= Goal =
Reproduce the entries from the line containing "The height and" through the end of the entries, both ends included, with each coordinate in the answers raised by 66, and leave the pictures out of your reply.

===============

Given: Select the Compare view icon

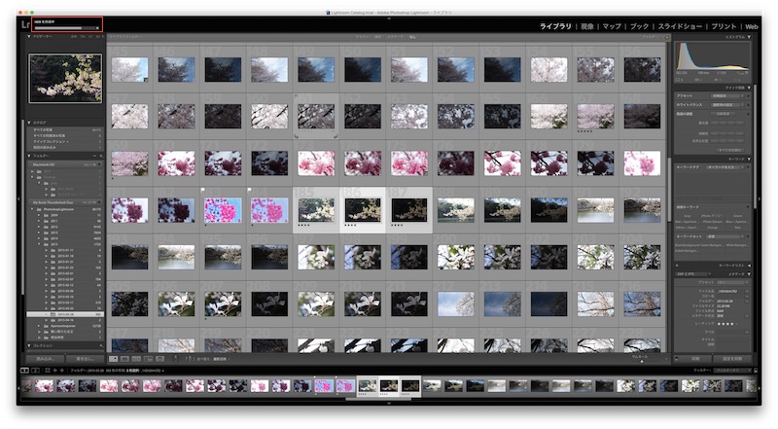Looking at the screenshot, I should pos(136,358).
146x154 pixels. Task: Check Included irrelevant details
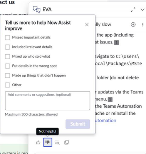tap(7, 47)
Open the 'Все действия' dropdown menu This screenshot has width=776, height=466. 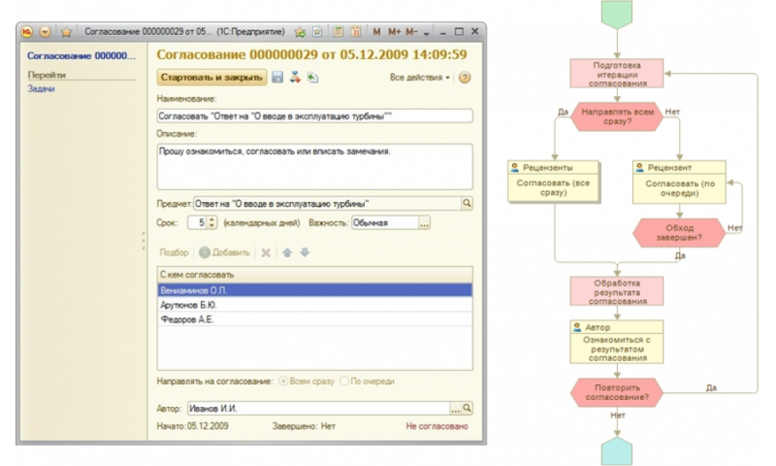tap(420, 78)
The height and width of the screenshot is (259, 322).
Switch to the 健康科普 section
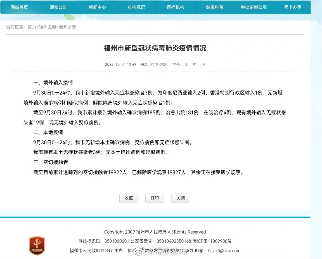(x=215, y=7)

===============

= Task solution =
The height and width of the screenshot is (259, 322).
Switch to the 健康科普 section
(x=281, y=73)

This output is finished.